Well, my baby is turning 1 this weekend and for a variety of reasons, but one particular medical one, we’ve decided it’s time to wean. I am sad and have been really struggling with this decision, but in the last day I have become more confident and excited about what lies ahead for me and Luke.

He is growing up into such an amazing and fun little boy. He has *finally* started to tolerate a few sips of (sweetened!) milk from his sippy cup and officially drank some of my smoothie from a straw yesterday. We got him an organic chocolate milk this morning at Starbucks to celebrate. He is standing more and more on his own and learning to stack things and put them away in baskets and boxes. I love to see how satisfied and confident he feels when he has displayed one of his new-found talents! (Yesterday, he gathered all of his peas and corn onto a plate – and then added his sippy cup to the mix for good measure. What a grin!)

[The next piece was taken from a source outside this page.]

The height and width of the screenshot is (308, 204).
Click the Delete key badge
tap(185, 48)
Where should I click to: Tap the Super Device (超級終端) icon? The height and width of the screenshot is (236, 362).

At the same time, he has begun to really develop opinions. Strong ones. I love and am terrified of this strong will all at the same time! Engaged in something he loves, he delights and charms you with his smile, laughter and chatter. But denied something he wants… watch out, here comes the tantrum!

We have taken two exciting steps in the past 24 hours. We are seeking to drink like a big boy, in addition to all of our other new big boy traits. And for those many things we are allowed to have, we are learning to lovingly ask like a big boy too! “Please” (or some form thereof, haha) will be elucidated in order to get an object, rather than mommy reinforcing this demanding behavior.

I have been sad to have to guide him into this new stage of toddlerhood, with having to say no and having to discipline. But as I’ve thought more about it I have warmed to it. Weaning and discipline do not mean that he will experience less love from his parents. It will be love in a new and more mature, multi-faceted form. It will be love that not only embraces him, but also molds him and forms him in new, more grown-up ways. I look forward to developing new ways of showing him that I love him – more cuddles, giggles, creative play – new ways of providing him with security and confidence. And, most difficult, but maybe most exciting – I am excited for Luke to grow big and strong, and, as he does, to know how to love others with his words and actions.

I’ve realized that as hard as these transitions might be for him, I am really struggling with the difficulty for me. I love when we’ve found a comfortable routine, when we can settle in and relax. But with kids, I’ve realized, they are always growing, always changing! They make us move forward, challenge ourselves, find new ways to grow and love. These transitions are hard but so good for me – I’ll need to be creative in love, creative in distraction, and very, very patient. And, probably most difficult, I will need to be consistent and on my toes, rather than simply reactive. Above all, I’ll need to trust God that He will use my imperfect actions and decisions to grow this boy into one who knows His love.